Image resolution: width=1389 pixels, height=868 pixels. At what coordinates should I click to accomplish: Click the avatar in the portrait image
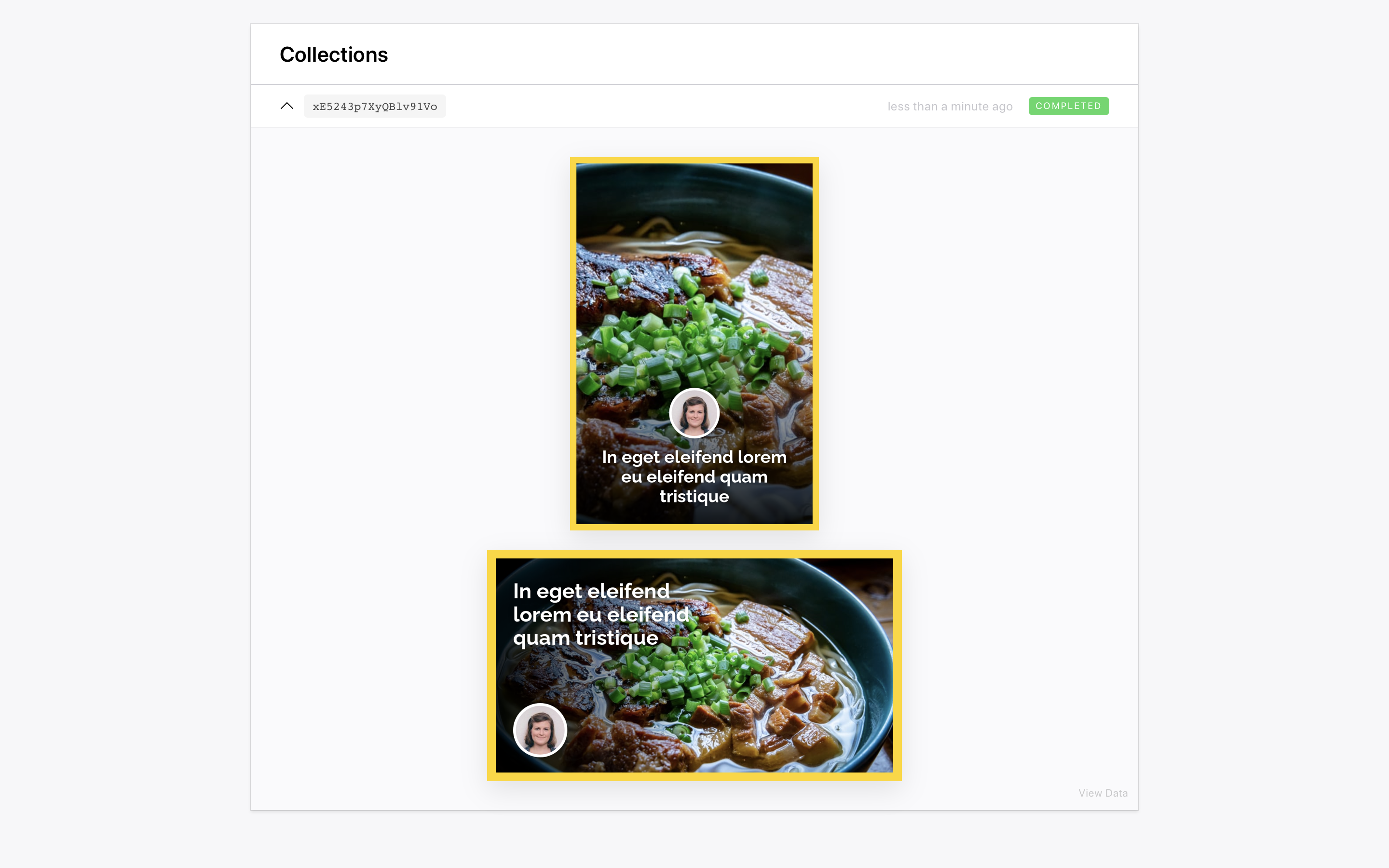pos(694,413)
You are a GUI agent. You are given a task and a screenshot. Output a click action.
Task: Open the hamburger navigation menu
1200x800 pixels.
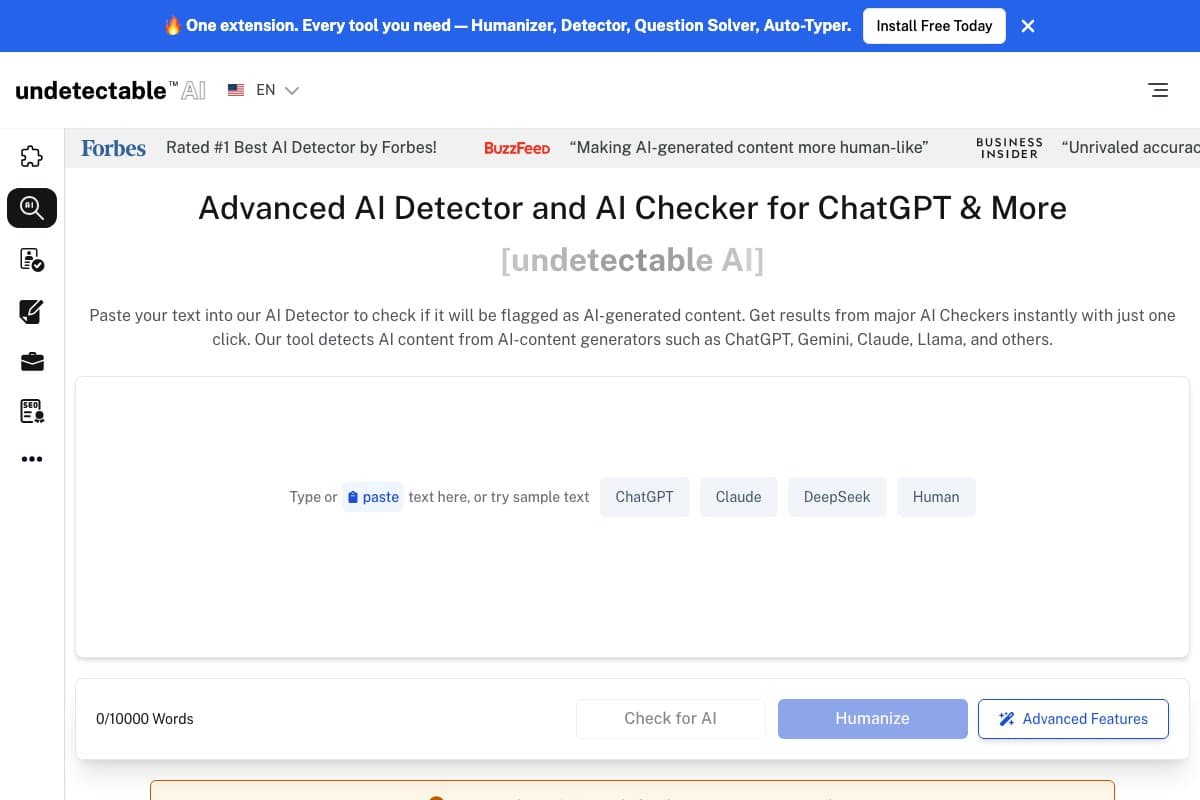[x=1158, y=90]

_EXERCISE OBJECTIVE_:
Pictures stay out; reproduce every line of the records exactly.

_ANSWER TO THE PROBLEM_:
Image resolution: width=1389 pixels, height=868 pixels. At what coordinates should I click to accomplish: Click the avatar in the portrait image
pos(694,413)
You are a GUI agent. You are given a task and a screenshot. Output a click action.
Task: Open the hamburger navigation menu
1200x800 pixels.
[x=1158, y=90]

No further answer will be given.